My conjecture on this work is that this represents a court dinner. At the table are the King (first violin) and Queen (second violin) with the Treasurer (cello) and his wife (viola). The King speaks of possible extravagant projects and feasts with added suggestions by the Queen while the Treasurer replies with the estimated cost of these projects with a sense of humor. The cello checks the fantasies of the King with reality—the cello is the dominant player because it is grounded in reality, not tempted by the grandiose indulgences of the King.

Fredrik Schøyen Sjӧlin on cello delivered stern comic replies to Frederik Øland on first violin who floated in genial, exuberant narcissism while the ladies in the background gossiped about who was having affairs and upcoming social events. Tonsgaard Sørensen on second violin was appropriately inquisitive and vain while Asbjørn Nørgaard on viola soberly admitted that things were a bit more complex than the Queen thought while delivering layers of nuanced gossip. This quartet is a favorite of mine and this was the most delicious version I have heard.

Three Pieces for String Quartet (1914, rev. 1918) by Igor Stravinsky was a hoot from beyond our solar system, a satire on the genre of string quartets. The original version was a rambunctious, comic four-hand piano piece. These four instruments wander in a fog or forest and don’t communicate with each other. Perhaps the concept came from the experience of attempting to teach four children how to play in a quartet. This is the most hilarious quartet ever written. There is no way words can describe the amusing anarchy played with such exquisite gusto!

Three melodies by the harpist Turlough O’Carolan (1660-1738) followed. O’Carolan (blinded by smallpox at 18) befriended Arcangelo Corelli in England. O’Carolyn did not speak English well and wrote only one song in English. Only 226 of his melodic tunes have survived. O’Carolyn took traditional Irish tunes and inflected them with elements of Baroque music.

The quartet played a new string arrangement of “Mabel Kelly,” “Planxty Kelly,” and “O’Carolyn’s Quarrel with the Landlady in F-major.” I was not enthusiastic about the first tune, but the second was quite good, and the third was excellent! Carolyn’s music inhabits a netherworld between folk and Baroque music; that ambiguous landscape was successfully enunciated by the ensemble The Chieftains on their many recordings; their harpist Derek Bell was a brilliant arranger.
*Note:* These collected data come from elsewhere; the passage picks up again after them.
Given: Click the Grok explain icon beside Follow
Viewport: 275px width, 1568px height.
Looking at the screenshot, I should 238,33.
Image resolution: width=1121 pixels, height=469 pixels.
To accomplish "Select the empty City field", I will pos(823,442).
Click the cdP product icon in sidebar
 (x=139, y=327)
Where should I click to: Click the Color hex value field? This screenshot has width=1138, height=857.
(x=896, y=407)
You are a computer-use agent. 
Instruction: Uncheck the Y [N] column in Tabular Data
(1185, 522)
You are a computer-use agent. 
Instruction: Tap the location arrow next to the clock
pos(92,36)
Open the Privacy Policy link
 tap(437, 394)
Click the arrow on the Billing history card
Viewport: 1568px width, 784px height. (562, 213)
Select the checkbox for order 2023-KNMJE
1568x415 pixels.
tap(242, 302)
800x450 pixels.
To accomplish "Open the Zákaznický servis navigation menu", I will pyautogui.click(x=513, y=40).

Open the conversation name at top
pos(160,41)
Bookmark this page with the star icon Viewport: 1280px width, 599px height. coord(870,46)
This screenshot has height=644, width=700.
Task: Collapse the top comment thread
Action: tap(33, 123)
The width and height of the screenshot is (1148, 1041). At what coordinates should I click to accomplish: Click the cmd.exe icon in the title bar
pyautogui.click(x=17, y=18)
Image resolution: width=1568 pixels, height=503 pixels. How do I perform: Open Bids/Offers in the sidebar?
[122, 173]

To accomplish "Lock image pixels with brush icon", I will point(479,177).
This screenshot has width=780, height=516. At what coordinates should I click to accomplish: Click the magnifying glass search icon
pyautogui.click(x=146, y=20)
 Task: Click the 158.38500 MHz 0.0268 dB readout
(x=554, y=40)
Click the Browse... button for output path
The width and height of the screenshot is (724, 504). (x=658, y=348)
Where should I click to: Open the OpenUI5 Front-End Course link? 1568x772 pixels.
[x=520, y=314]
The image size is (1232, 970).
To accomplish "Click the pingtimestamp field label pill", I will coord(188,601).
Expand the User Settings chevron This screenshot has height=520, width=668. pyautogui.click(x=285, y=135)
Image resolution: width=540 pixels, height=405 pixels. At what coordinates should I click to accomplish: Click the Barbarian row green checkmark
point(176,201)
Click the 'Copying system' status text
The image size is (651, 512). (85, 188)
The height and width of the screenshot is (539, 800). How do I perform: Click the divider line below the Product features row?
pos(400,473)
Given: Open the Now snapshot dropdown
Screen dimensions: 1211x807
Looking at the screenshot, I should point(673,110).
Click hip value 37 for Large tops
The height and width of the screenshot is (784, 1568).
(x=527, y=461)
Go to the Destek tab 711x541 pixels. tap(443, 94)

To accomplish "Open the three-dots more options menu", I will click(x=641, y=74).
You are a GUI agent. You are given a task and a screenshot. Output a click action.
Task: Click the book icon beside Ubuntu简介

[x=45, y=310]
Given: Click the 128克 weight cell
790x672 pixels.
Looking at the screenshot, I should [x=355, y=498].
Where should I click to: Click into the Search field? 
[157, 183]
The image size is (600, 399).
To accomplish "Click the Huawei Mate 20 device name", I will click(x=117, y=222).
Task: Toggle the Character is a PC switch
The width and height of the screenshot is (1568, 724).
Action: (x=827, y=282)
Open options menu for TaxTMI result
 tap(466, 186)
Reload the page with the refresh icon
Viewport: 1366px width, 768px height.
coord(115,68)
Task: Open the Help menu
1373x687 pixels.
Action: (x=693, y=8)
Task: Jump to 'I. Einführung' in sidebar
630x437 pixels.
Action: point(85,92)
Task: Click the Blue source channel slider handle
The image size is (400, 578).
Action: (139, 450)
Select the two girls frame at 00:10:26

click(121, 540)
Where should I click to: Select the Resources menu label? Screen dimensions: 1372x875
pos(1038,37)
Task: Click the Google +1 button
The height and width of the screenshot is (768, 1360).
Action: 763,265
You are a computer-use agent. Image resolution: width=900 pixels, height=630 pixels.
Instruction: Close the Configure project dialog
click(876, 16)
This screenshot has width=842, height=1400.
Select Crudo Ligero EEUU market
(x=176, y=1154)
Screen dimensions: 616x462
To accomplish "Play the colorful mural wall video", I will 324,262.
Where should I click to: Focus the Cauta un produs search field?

The second half of the concert was devoted to String Quartet no.15 in G-major, D. 887 (1815) by Franz Schubert which runs for nearly a half hour. While this quartet is often acclaimed by critics as a great masterpiece, I consider it to be an interesting work clearly influenced by Beethoven’s late piano sonatas, Op. 109 & 110.There are many eloquent, interesting, and intense themes and melodies, yet the work does not cohere in its overall structure; its four movements are laden with introspective themes of illness and recovery, yet do not possess the witty humor of a Handel or Beethoven. There are too many digressions that appear and vanish.

As a listener, I felt lost in a forest with evening descending. The best way to attempt to digest this composition is to imagine you are at an immense smorgasbord and that there are so many unknown foods that you are stunned and eat very little. I found harmonies that I wished repeated with varied nuance, texture, and volume, but were not.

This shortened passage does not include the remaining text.